In fact (Fedor!), $$r_n=\frac{P_n(x)}{Q_n(x)}=\sqrt{x}\,\frac{U_{2n}(\sqrt{x}/2)}{U_{2n+1}(\sqrt{x}/2)}$$ where $U_n(y)$ are Chebyshev polynomials of the 2nd kind, expressible as $$U_n(y)=\frac{(y+\sqrt{y^2-1})^n-(y-\sqrt{y^2-1})^n}{2\sqrt{y^2-1}}.$$ If $y\geq1$, or equivalently $z=y+\sqrt{y^2-1}\geq1$, then $$\lim_{n\rightarrow\infty}\frac{U_n(y)}{U_{n+1}(y)}= \lim_{n\rightarrow\infty}\frac{z^n-z^{-n}}{z^{n+1}-z^{-n-1}}=\frac1z=y-\sqrt{y^2-1}.$$ If $0<y<1$ then the complex modulus $\vert z\vert=1$ and hence $\lim_{n\rightarrow\infty}\frac{U_n(y)}{U_{n+1}(y)}$ fails to exist.

If $y=0$ then apparently the limit is $0$.

When $y=\frac{\sqrt{x}}2$, the conditions become $$\lim_{n\rightarrow\infty}r_n(x)=\frac{x-\sqrt{x^2-4x}}2$$ if $x\geq4$ or $x=0$. Otherwise (if $0<x<4$) this limit does not exist for being oscillatory!

Finally, since the roots of Chebyshev polynomials $U_n(y)$ lie in $[-1,1]$ it follows that the roots of $U_n(\sqrt{x}/2)$ must be limited in the range $[0,4]$.

The explanation for your observations is that you are dealing with a self-adjoint difference equation in disguise. Let me make a transformation along these line, though I won't analyze it through to the end.
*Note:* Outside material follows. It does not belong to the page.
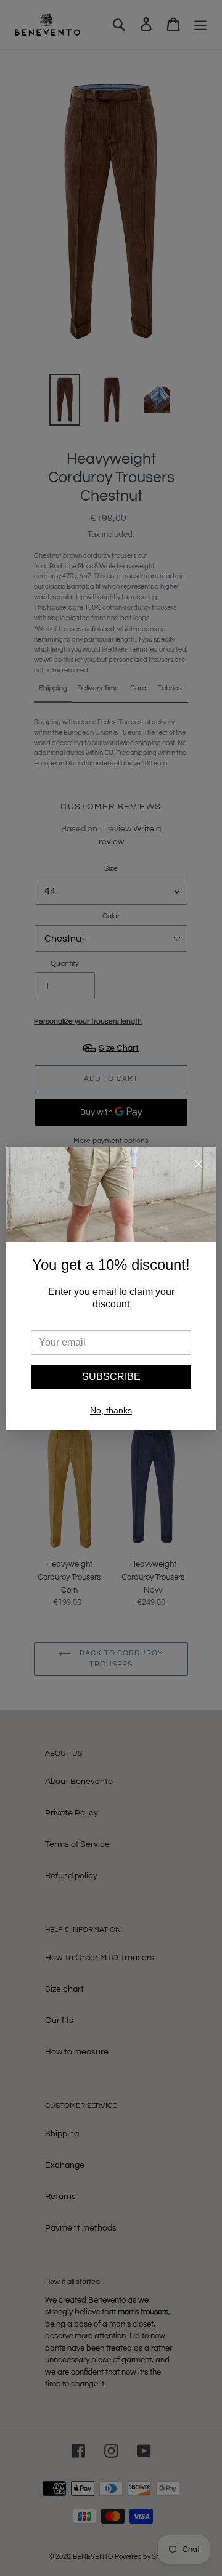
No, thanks (111, 1410)
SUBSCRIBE (111, 1376)
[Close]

If we let $Y_n=(n_n,d_n)^t$, then this satisfies $$ Y_n = \begin{pmatrix} -1 & x \\ -1 & x-1 \end{pmatrix} Y_{n-1} . $$ Now write $Y_n=A^n W_n$, with $A=\begin{pmatrix} -1 & 0\\ -1&-1\end{pmatrix}$, so $$ A^n = (-1)^n \begin{pmatrix} 1 & 0 \\ n & 1 \end{pmatrix} $$ (this is variation of constants, relative to $x=0$). By a calculation, $$ J(W_n-W_{n-1}) = -xH_n W_n, \quad\quad H_n=-JA^{-n}\begin{pmatrix} 0&1\\ 0&1\end{pmatrix}A^{n-1},\quad J=\begin{pmatrix} 0&-1\\ 1&0\end{pmatrix}. $$ An equation of this form is called a (discrete) canonical system, and it corresponds to a symmetric difference expression in the space $\ell^2_H$ if $H_n$ is a positive definite matrix.
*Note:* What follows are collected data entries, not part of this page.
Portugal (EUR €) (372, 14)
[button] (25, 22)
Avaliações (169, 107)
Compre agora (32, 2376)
Our luck holds here because a calculation gives that $$ H_n = \begin{pmatrix} (n-1)^2 & n-1 \\ n-1 & 1 \end{pmatrix} \ge 0 , $$ as required.

This explains why the zeros are real, though it doesn't show why they are in $[0,4]$. For this, one would have to analyze the spectrum of this system more carefully (you could rewrite it as a Jacobi difference equation).